My Not So Happy Blog
How dare I say "I don't like pessimism", when this is my 58th complaint about Coronavirus... after 200 complaints about Cancer!
But this is a venting blog. I'm allowed. I vent daily, so that I can be the optimist that I usually am.
Does that make sense?
Right now, I'm more delighted about the smell of my neighbor's Magnolia blossoms, than I am bothered by my itchy bug bites.
But earlier this morning, I wasn't so positive. I've been easily annoyed lately. Blame it on the Pandemic! But this pandemic is really dividing people now. That's actually more scary and sad, than annoying.
Today, I headed off on my run in a negative mood. I started at 7:30 am, which is late for me. This is how quiet my route usually looks. I go before the sun is up, to avoid people.
Today, I felt stressed to find out just how many people run and walk and ride bikes, a little later in the morning.
Navigating around people, just made me feel uncomfortable about everything.
I was bothered by the strong smell of bat guano, when I crossed 2 bridges.
I was bugged by the sound of a man playing tennis. (courts are open now) His throaty grunts were echoing in the morning air. And the air itself was so cool and breezy, it made my eyes water, which meant I kept touching my face. Then I saw 2 different people I knew, which led to two awkward greetings. I just wanted to see no one. I was a grumpy jogger today.
The Ribbon is Back!
Then I saw something that totally made my day! I've been running by the Hope Tree for over a month now...
In early April, I added to the tree! I wrote some positive words on a ribbon and tied it on the highest branch. (which was not an easy task) A few days later, I noticed my ribbon was gone. I cringed to think it had blown away and had become trash.

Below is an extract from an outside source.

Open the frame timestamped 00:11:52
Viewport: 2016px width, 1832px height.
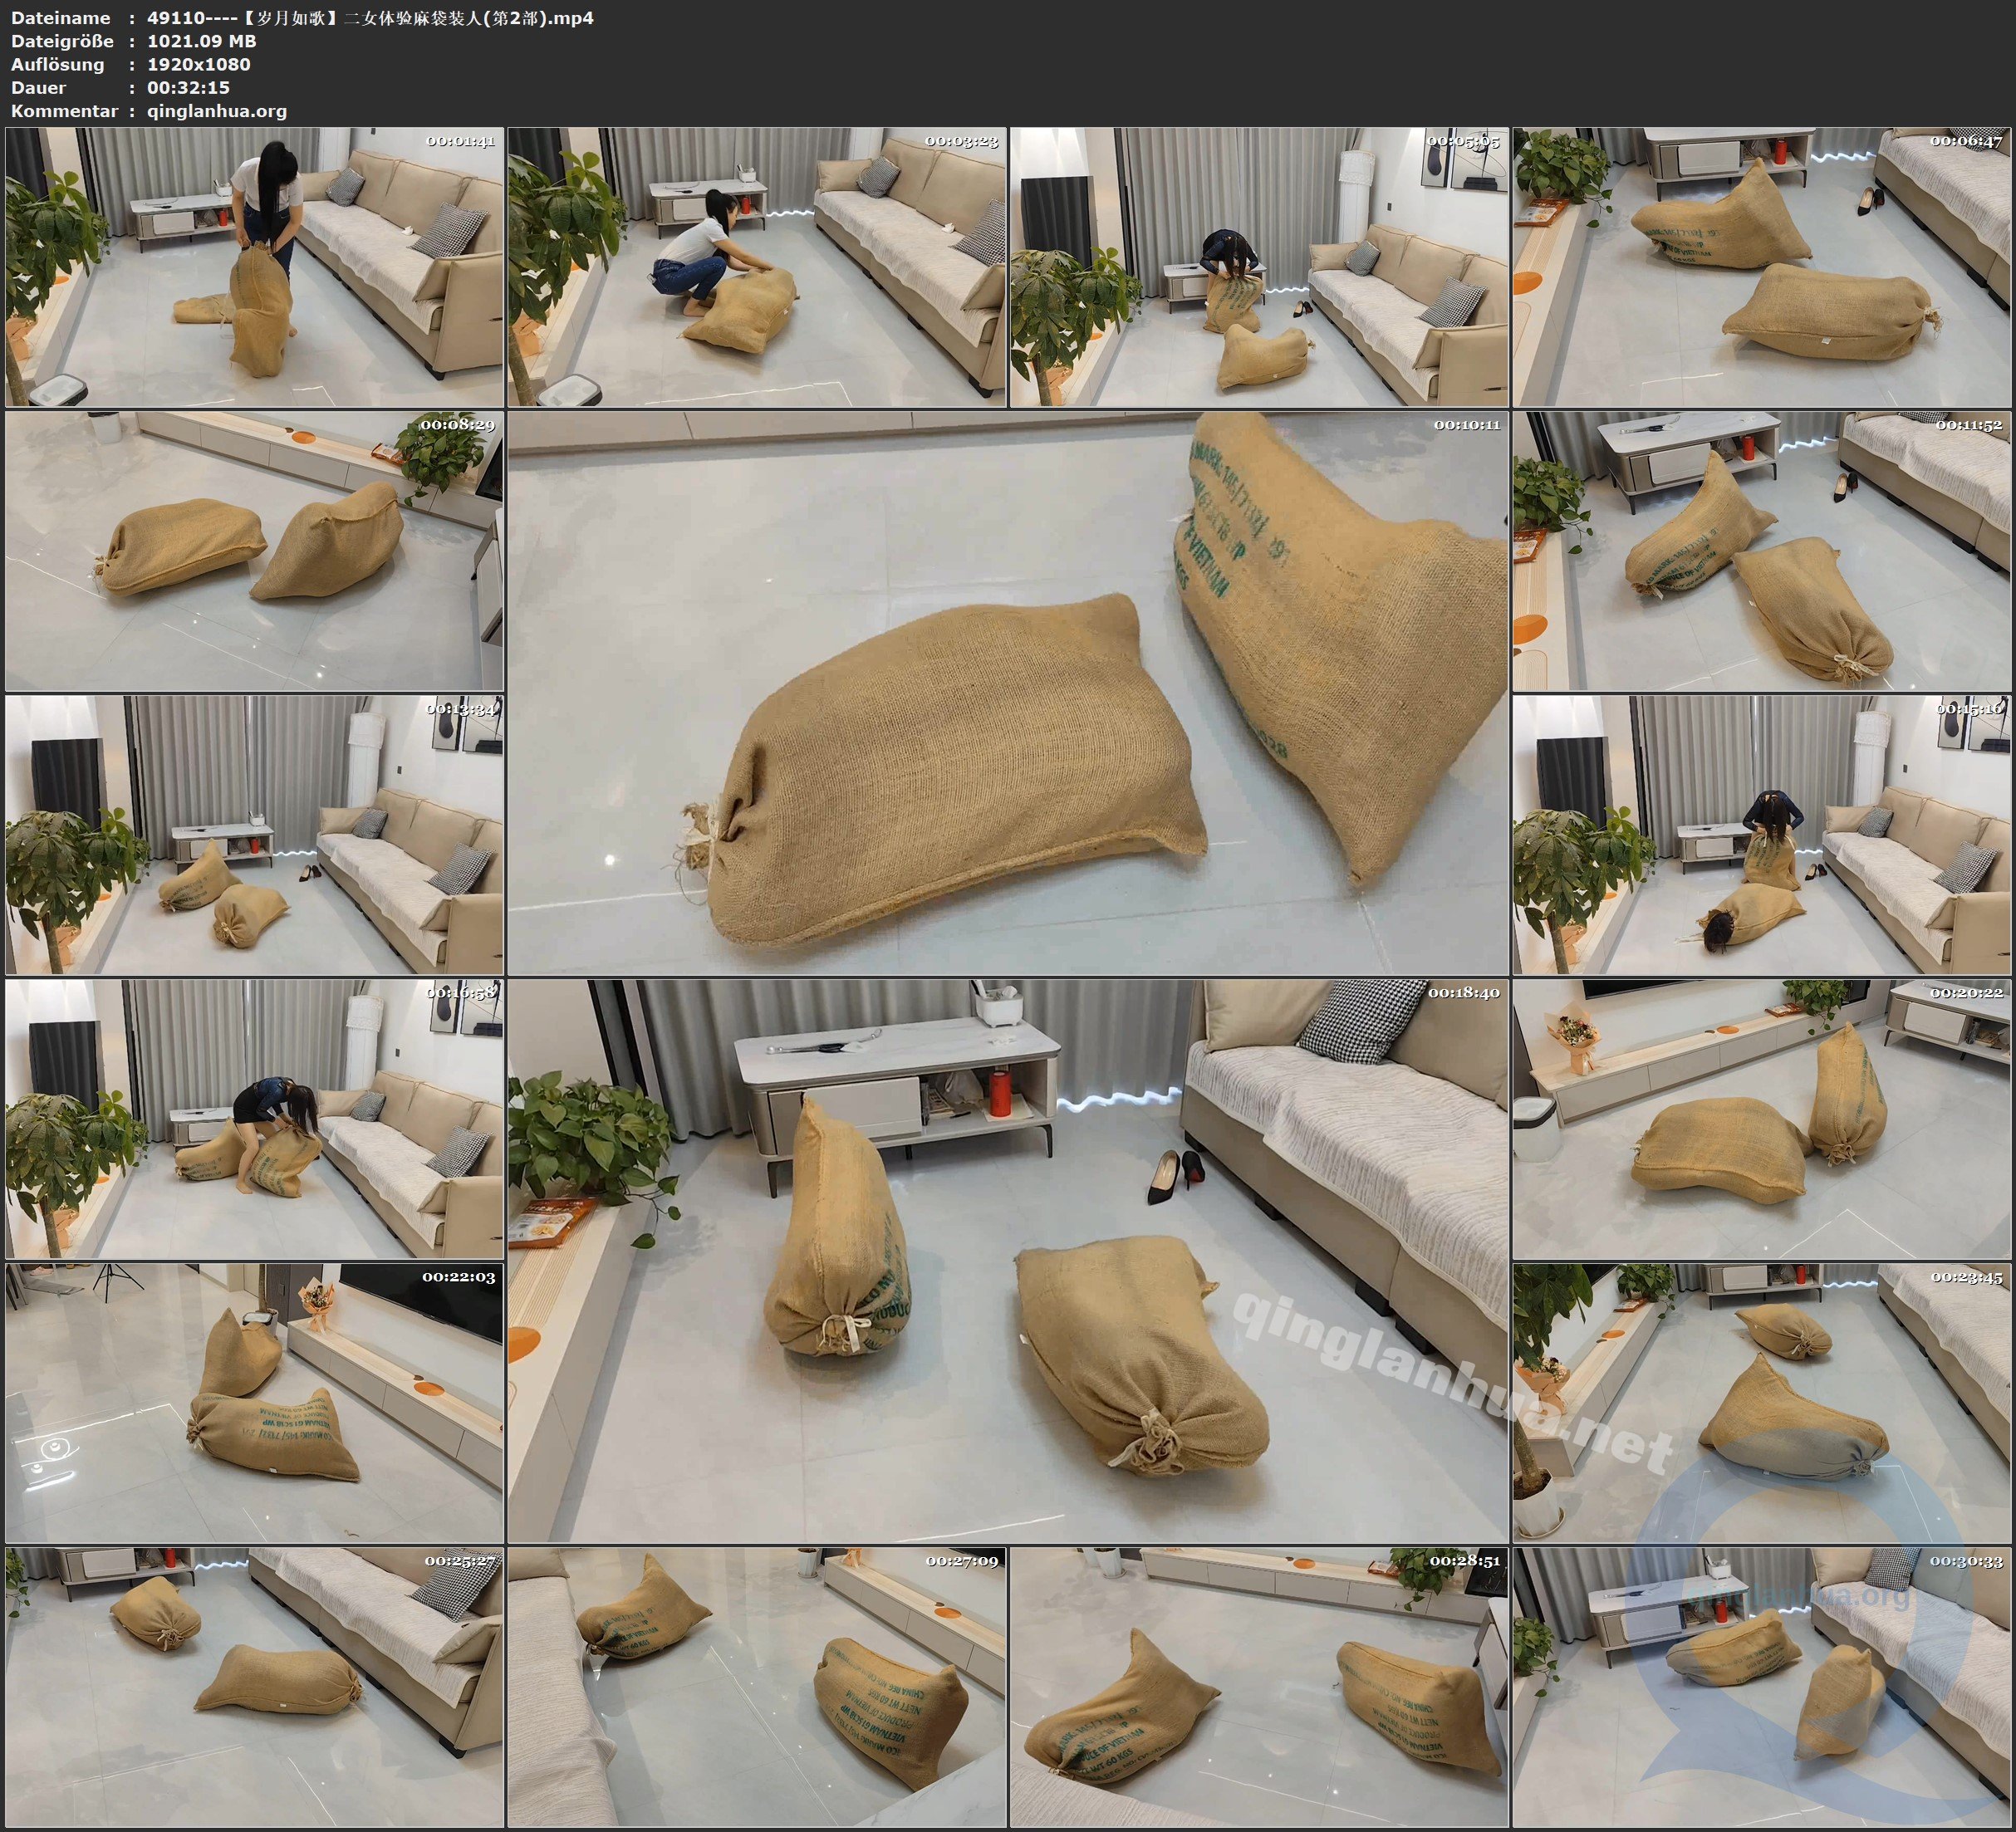[1761, 551]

Today, I saw my ribbon, tied on a low branch! Someone rescued it, risked contamination and tied it back on the tree! That Hope Tree changed my mood today!
I am hopeful!
Cancer - Covid
I started this complaining list/blog, in May 2016. I posted 200 gripes about my breast cancer and then I was done.
On March 13, 2020, I started venting all over again, when another disease (starting with a C) interfered with my life. Only this time, it was affecting more than me.
Coronavirus and Cancer! Both are evil, but neither can totally get me down... if I vent! I hope with Covid, I run out of complaints before 200!